• Set task: Copy out every line of the stored items below word for word, leaving out the pictures.

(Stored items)

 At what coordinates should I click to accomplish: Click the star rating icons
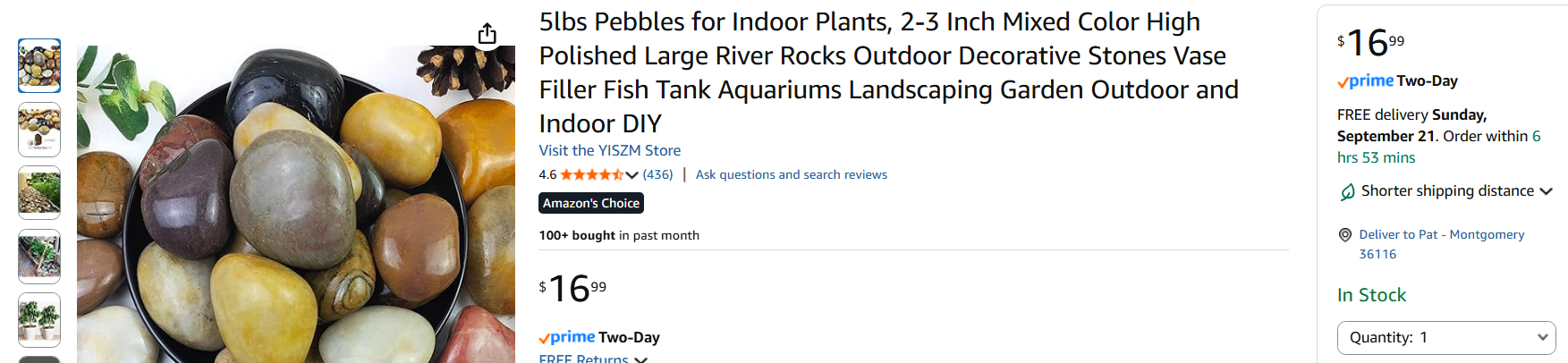591,175
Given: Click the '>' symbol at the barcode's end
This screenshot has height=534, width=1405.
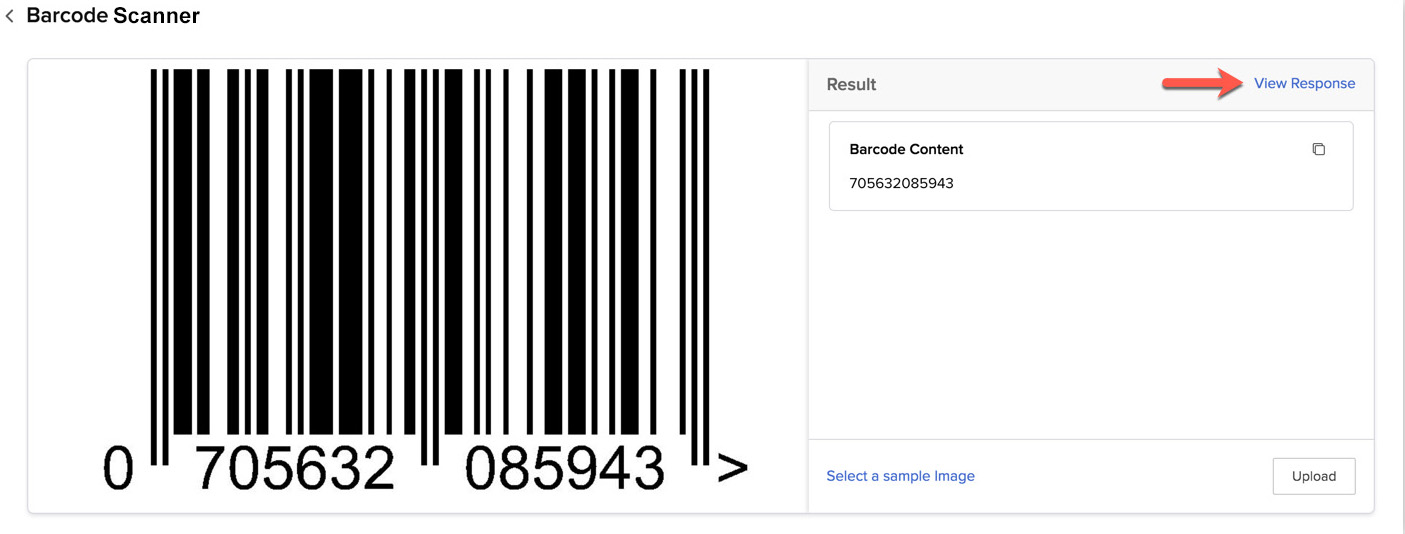Looking at the screenshot, I should tap(732, 468).

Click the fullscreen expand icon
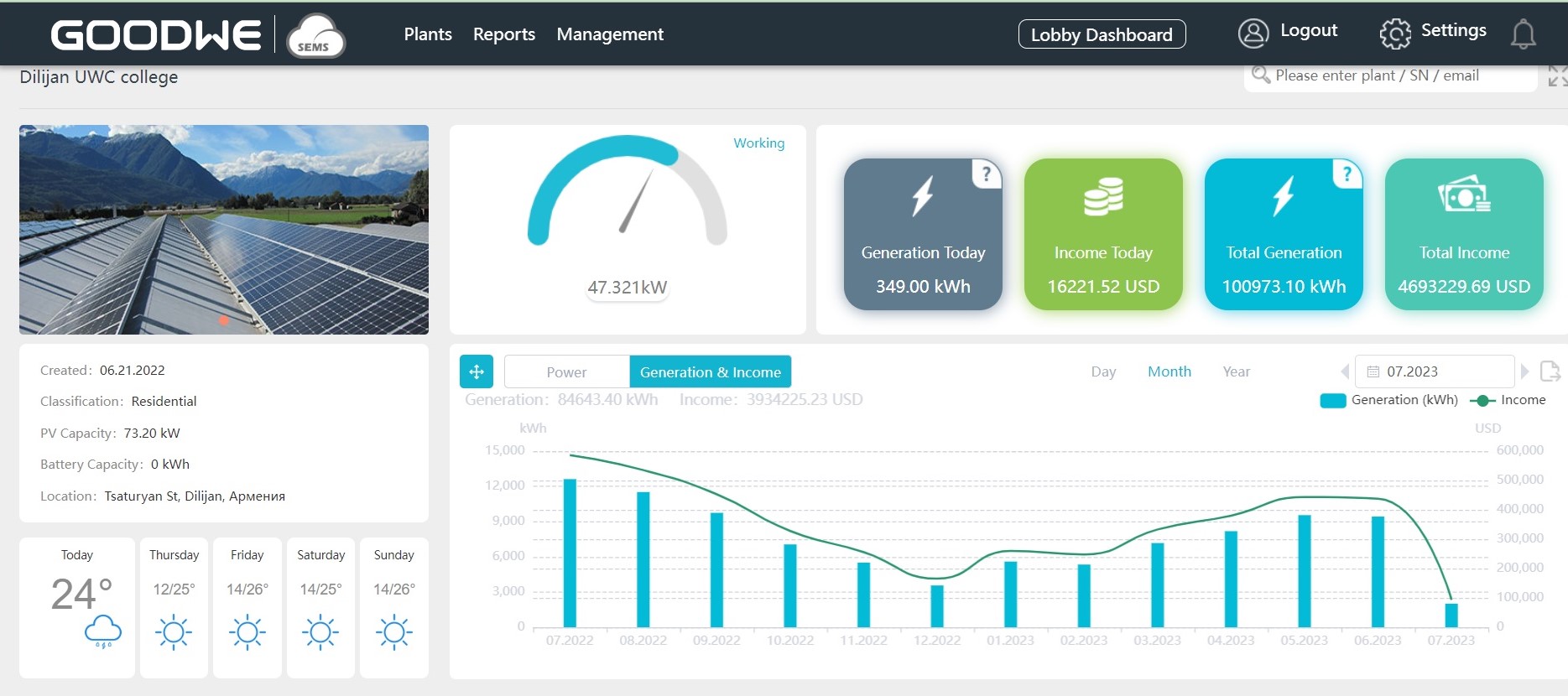(x=1557, y=76)
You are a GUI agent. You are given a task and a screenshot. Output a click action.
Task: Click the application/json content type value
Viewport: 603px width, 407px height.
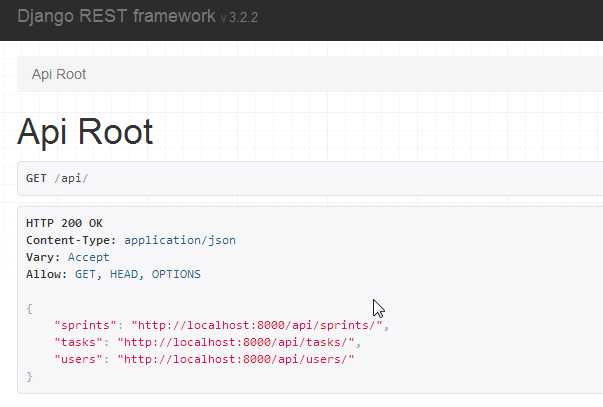(x=180, y=240)
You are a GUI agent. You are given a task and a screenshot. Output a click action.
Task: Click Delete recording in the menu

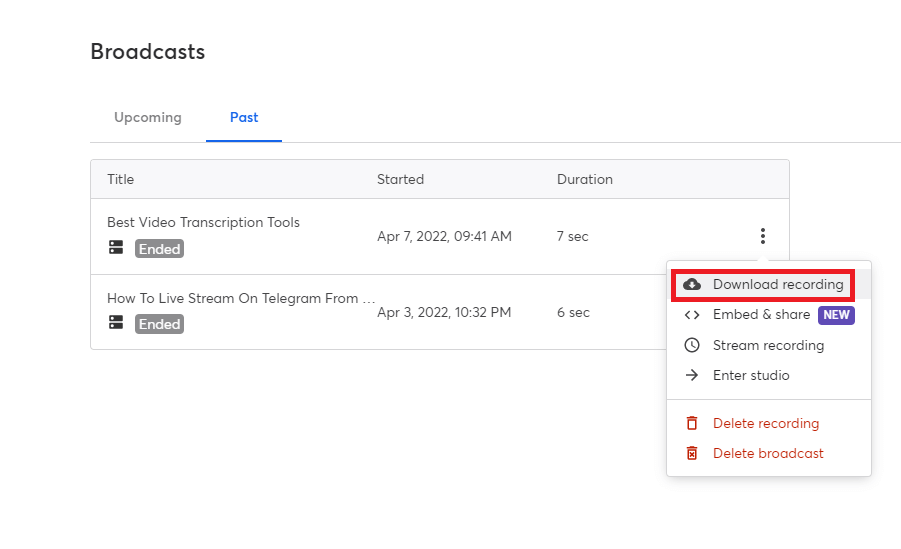tap(766, 424)
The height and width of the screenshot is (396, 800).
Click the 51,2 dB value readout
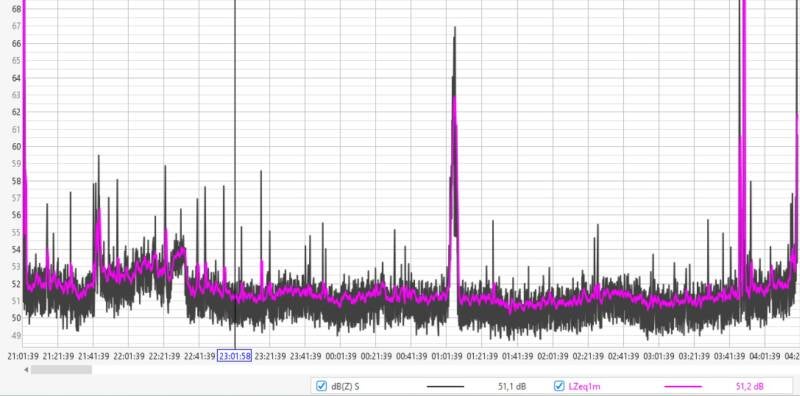click(x=750, y=386)
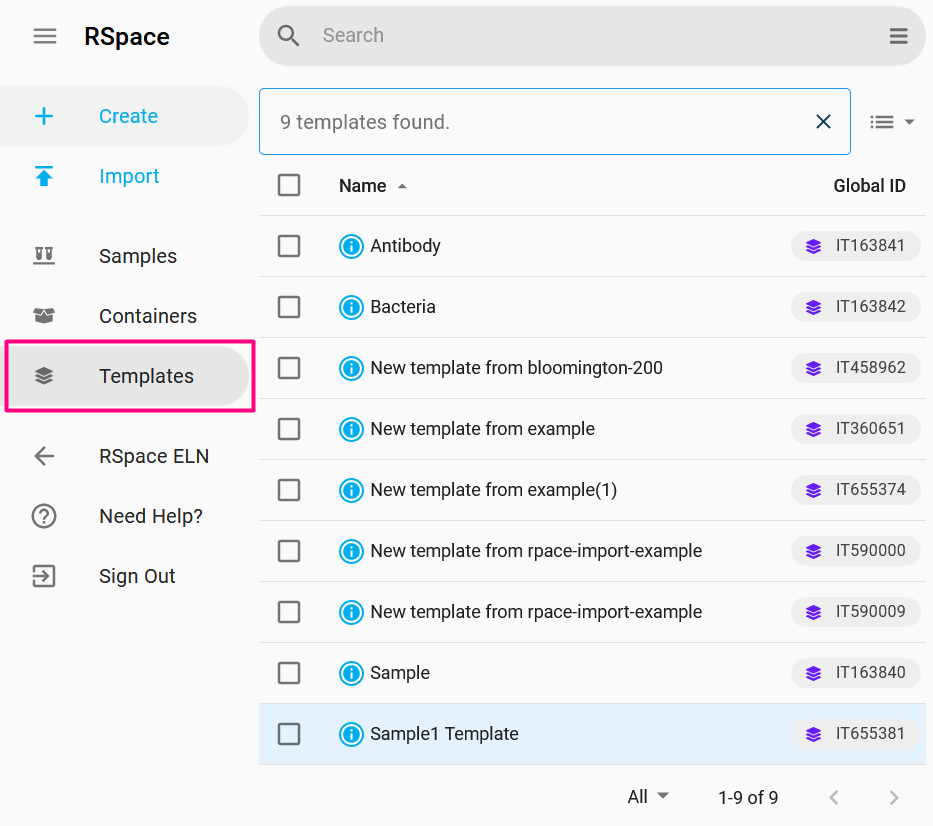Select the checkbox for Sample1 Template
The width and height of the screenshot is (933, 826).
click(289, 734)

• Output of the exercise:
 At what coordinates should I click to accomplish: Click the star rating icons
591,175
Given: Click the '>' symbol at the barcode's end
This screenshot has height=534, width=1405.
Looking at the screenshot, I should tap(732, 468).

Click the fullscreen expand icon
(x=1557, y=76)
You are a GUI agent. You are given a task and a screenshot. Output a click action.
Task: Click the application/json content type value
Viewport: 603px width, 407px height.
(x=180, y=240)
You are a GUI agent. You are given a task and a screenshot. Output a click action.
Task: Click Delete recording in the menu

tap(766, 424)
The height and width of the screenshot is (396, 800).
Click the 51,2 dB value readout
click(x=750, y=386)
Select the checkbox for Sample1 Template
The width and height of the screenshot is (933, 826).
click(289, 734)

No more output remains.